Wittenberg by David Davalos
Until 25 January 2014
“Words, words, words. Very revealing.”
I hated the last show I saw at SITCO. The actors were green and the play was ordinary. I was distracted at several points by incessant chatter and idiotic giggling from the ensemble backstage. I came out angry and resolved not to return.
I approached the subsequent SITCO 2014 Season launch with an indignant side-eye. In spite of myself, I found my interest piqued. Fast forward to last night, faced with a free evening and curiosity fed by the buzz around Facebook for this production, I found myself back at the Old Fitz just a few months after swearing off the place. I’m very glad I did.
Wittenberg follows a young Hamlet (Alexander Butt) struggling to decide on a major at Germany’s Wittenberg university. In his possession is a revolutionary manuscript by Copernicus. The student Hamlet ruminates over the choice between studying theology under religious reformer Martin Luther (Nick Curnow), or philosophy under passionate individualist Dr John Faustus (David Woodland). Littered with (often amusing) with literary references to writers such as Shakespeare (obviously), Luther & Marlowe, this rich, complex and clever play explores variously themes of philosophy, theology, psychology, literature and the self, as the two academics passionately vie for Hamlet’s academic fealty. Even for those not familiar with any of the above, David Davalos’ script is a feast of ideas – the writing stands alone as impelling and thoroughly stimulating.
Solid performances from all four actors (five, if you include Hamlet’s off-stage sporting rival) cement this as a fine production indeed. Nick Curnow finds a beautifully human side of the devoutly religious Martin Luther, and Woodland’s intelligent, arrogant, and utterly sexy Dr Faustus has the audience in the palm of his hand from the outset. The man also does a mean blues scale, complete with ukelele. Alexander Butt plays a suitably conflicted and indecisive Hamlet, and Lana Kershaw is an adroit ‘Eternal Feminism’. In his program notes, Director Richard Hilliar speaks to the merit in sticking to ‘simple’ choices.
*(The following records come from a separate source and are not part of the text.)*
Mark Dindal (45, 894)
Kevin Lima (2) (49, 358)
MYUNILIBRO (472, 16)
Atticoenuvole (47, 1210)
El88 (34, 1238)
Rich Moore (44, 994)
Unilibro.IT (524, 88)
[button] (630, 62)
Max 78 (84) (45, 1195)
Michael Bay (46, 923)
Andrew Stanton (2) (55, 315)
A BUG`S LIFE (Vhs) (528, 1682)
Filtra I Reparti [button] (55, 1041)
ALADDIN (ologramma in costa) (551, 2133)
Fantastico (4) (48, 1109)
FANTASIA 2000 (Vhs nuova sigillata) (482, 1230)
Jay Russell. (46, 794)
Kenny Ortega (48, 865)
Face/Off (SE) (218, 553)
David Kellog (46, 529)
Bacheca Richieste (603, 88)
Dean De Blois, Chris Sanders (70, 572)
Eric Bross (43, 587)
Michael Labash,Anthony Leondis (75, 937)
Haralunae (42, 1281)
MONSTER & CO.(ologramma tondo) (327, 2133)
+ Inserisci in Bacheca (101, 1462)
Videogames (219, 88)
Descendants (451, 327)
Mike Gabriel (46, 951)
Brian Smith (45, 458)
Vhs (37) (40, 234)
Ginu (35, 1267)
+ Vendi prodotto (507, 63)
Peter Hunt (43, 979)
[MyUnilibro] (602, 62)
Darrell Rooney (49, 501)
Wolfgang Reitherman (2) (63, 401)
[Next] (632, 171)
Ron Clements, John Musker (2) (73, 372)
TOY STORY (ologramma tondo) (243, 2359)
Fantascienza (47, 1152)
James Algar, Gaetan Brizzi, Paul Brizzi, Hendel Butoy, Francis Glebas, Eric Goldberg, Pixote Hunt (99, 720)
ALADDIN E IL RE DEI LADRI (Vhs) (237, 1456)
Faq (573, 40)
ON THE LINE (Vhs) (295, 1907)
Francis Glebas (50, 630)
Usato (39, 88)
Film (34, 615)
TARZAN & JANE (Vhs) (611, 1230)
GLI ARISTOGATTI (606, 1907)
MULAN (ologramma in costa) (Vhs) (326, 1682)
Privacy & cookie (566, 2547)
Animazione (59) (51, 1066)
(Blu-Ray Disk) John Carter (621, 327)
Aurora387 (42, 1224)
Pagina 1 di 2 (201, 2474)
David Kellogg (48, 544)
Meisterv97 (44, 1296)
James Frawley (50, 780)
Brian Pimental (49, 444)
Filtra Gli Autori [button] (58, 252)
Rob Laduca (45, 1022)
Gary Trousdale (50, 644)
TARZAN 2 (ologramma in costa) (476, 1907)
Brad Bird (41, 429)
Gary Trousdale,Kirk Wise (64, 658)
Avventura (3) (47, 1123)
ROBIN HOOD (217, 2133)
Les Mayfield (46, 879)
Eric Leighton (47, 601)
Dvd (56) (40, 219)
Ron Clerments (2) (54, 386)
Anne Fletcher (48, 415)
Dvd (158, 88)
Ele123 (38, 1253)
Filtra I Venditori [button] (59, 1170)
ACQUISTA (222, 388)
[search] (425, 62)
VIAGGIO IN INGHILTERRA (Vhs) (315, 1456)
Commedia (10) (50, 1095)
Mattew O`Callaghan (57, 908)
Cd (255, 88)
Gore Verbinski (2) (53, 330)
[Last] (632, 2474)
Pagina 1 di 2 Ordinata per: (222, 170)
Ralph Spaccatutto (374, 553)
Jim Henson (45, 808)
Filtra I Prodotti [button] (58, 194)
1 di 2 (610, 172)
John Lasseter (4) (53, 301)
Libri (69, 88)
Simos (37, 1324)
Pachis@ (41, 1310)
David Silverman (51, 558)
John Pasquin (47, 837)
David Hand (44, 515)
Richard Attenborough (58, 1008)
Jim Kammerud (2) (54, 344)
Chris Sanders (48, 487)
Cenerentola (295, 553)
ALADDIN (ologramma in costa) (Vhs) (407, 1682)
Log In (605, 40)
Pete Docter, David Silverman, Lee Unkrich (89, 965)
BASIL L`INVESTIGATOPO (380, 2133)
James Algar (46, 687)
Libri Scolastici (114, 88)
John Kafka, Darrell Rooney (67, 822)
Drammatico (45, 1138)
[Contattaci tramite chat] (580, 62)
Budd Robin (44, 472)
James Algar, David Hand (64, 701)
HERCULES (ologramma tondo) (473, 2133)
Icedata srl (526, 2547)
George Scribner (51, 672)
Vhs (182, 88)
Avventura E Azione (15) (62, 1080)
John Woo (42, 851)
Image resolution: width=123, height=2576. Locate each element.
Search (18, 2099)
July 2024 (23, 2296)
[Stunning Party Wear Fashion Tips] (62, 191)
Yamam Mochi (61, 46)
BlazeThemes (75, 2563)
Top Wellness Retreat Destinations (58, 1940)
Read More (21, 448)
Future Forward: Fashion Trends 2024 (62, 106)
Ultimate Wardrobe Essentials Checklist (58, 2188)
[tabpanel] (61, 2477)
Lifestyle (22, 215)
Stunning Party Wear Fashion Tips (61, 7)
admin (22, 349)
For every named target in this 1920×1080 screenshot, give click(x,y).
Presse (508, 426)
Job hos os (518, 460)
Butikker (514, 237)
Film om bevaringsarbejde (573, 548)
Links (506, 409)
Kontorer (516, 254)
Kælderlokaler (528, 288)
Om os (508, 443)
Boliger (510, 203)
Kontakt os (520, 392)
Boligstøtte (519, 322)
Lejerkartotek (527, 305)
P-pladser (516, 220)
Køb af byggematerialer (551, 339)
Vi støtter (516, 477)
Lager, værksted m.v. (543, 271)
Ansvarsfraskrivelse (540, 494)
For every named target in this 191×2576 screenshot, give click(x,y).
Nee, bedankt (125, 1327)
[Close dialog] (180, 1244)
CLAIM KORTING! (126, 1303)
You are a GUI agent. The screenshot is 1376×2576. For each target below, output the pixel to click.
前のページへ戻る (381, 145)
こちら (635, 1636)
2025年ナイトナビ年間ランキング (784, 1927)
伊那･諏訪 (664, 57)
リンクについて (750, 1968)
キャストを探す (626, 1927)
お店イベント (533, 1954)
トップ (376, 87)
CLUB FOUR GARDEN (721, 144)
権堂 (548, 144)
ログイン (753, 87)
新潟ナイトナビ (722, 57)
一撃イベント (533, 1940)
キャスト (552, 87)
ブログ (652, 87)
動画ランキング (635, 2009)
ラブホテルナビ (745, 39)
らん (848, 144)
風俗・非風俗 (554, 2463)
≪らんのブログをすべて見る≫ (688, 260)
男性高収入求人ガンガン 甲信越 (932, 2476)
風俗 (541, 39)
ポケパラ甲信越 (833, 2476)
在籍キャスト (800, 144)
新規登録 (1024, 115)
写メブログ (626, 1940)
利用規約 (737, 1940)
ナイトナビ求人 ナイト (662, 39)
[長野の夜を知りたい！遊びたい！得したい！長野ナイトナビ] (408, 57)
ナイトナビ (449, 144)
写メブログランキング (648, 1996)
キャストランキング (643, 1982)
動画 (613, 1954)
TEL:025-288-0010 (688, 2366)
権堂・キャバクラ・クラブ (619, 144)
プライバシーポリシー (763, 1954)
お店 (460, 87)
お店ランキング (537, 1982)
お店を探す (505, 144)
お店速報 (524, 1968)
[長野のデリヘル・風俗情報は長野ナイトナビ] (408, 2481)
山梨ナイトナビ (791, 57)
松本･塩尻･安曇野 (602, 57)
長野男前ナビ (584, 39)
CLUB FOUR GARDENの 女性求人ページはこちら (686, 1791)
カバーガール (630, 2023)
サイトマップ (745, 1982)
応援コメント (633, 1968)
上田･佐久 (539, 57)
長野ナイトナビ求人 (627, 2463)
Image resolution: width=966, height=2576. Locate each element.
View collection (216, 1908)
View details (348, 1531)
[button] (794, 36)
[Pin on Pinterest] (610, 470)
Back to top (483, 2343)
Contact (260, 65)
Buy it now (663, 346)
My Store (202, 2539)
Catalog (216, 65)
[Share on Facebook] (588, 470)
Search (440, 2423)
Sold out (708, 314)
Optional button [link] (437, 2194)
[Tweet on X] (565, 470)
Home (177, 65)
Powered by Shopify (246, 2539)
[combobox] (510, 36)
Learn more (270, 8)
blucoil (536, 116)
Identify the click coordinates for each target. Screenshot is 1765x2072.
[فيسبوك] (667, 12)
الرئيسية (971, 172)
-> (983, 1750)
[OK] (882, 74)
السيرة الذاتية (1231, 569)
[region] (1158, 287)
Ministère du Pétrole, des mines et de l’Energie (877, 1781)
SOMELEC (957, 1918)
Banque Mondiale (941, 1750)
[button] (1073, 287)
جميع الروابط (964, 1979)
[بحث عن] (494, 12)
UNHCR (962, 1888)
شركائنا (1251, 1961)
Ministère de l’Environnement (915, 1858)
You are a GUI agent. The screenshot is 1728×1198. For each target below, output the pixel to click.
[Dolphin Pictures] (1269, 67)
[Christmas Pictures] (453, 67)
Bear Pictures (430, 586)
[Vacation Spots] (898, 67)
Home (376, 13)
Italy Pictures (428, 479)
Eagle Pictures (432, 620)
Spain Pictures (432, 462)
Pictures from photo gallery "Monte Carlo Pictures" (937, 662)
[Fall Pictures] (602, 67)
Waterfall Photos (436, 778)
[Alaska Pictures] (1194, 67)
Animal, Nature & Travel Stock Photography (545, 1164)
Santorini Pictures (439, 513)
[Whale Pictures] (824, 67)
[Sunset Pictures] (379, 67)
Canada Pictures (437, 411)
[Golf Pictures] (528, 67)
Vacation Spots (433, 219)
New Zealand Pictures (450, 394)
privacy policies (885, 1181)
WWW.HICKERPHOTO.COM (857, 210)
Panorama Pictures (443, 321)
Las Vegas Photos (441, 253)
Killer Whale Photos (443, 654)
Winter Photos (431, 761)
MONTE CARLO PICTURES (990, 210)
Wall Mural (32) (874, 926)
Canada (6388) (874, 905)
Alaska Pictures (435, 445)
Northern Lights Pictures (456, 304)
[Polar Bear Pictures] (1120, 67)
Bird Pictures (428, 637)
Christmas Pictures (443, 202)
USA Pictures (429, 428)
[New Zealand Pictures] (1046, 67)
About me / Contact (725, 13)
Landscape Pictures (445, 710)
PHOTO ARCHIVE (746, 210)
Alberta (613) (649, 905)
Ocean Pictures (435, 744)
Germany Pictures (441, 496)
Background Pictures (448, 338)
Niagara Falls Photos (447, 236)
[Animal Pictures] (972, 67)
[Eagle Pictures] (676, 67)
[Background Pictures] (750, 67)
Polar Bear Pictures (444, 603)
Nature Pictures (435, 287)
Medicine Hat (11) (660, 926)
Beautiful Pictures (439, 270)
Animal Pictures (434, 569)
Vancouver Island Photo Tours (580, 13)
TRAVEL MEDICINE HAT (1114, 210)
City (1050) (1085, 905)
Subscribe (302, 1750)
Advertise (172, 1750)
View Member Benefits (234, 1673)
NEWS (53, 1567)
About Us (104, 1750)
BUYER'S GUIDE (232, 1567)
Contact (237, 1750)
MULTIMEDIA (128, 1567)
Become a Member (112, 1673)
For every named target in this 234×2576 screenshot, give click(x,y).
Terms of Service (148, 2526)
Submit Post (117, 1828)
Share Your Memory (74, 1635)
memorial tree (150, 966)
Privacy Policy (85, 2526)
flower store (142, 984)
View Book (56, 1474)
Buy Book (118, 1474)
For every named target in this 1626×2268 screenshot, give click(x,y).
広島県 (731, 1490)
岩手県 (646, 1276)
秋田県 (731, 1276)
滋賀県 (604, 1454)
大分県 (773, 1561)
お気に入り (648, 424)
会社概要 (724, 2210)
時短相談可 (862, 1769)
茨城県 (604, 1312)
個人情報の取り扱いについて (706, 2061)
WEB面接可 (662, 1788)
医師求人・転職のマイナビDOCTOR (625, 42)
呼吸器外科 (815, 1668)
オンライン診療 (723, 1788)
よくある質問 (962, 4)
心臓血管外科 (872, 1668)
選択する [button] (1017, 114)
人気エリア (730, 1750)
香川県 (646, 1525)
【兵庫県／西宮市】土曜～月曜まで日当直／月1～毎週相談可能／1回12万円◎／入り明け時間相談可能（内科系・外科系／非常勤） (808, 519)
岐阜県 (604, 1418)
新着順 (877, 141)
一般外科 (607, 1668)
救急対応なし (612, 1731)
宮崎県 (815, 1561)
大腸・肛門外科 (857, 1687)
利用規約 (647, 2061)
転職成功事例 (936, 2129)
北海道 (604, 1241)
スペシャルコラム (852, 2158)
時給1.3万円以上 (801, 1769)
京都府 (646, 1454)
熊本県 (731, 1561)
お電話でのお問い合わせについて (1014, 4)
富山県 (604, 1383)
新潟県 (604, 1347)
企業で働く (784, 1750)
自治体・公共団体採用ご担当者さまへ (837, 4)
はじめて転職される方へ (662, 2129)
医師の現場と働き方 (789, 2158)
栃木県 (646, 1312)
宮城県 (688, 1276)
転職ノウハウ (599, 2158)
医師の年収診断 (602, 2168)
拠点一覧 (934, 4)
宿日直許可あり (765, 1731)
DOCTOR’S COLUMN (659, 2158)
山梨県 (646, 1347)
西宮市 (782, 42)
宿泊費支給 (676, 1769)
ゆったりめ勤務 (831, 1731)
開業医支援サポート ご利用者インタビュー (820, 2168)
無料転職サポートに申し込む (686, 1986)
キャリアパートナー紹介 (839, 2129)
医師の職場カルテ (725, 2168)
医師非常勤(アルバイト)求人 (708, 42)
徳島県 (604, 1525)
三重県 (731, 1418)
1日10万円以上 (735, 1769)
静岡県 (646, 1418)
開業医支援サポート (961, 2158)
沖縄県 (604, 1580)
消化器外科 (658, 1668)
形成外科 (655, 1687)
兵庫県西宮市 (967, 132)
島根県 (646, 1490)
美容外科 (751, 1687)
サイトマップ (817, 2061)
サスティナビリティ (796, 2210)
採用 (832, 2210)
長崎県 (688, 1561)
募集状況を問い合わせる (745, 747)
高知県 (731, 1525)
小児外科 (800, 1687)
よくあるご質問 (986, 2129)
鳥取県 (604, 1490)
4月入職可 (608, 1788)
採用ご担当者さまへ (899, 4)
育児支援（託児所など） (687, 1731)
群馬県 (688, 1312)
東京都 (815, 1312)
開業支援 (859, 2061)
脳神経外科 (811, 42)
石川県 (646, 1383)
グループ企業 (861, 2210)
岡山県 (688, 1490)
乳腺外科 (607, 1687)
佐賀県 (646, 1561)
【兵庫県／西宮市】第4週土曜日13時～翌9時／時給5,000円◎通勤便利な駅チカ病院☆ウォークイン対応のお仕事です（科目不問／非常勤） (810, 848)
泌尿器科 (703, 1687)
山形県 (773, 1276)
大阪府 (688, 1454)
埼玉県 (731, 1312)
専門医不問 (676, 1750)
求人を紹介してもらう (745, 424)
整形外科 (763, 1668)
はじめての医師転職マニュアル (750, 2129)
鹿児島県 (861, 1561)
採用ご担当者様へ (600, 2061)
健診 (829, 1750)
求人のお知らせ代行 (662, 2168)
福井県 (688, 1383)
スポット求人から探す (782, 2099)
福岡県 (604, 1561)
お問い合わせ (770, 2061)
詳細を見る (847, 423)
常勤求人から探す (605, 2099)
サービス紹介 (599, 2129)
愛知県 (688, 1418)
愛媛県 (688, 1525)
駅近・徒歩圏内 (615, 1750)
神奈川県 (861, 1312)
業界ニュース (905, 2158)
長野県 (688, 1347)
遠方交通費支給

These choices, coupled with the impressive handling of pace and timing by an experienced and talented ensemble, are a feast. The set, crafted by Benjamin Brockman takes on an almost haunting beauty (I’m sure I’m not the only one who went in for a cheeky closer look at those hanging pages), and simple, complementary lighting & sound serves as the icing atop this delicious production.
I really like intelligent theatre and this was a satisfying night out. Grab a ticket – the houses for this one will be full with or without you.
Ticket Price: $32 (or $39 Dinner + Show)/ $21 Cheap Tuesday
Mobile Phone Rudeness Count (MPRC): 1
POST SCRIPT: The kitchen has changed hands some time in the last few months, and unless you’re really into deep fried cuisine (namely spring rolls and curry puffs from the freezer aisle), skip the Dinner + Show ticket option.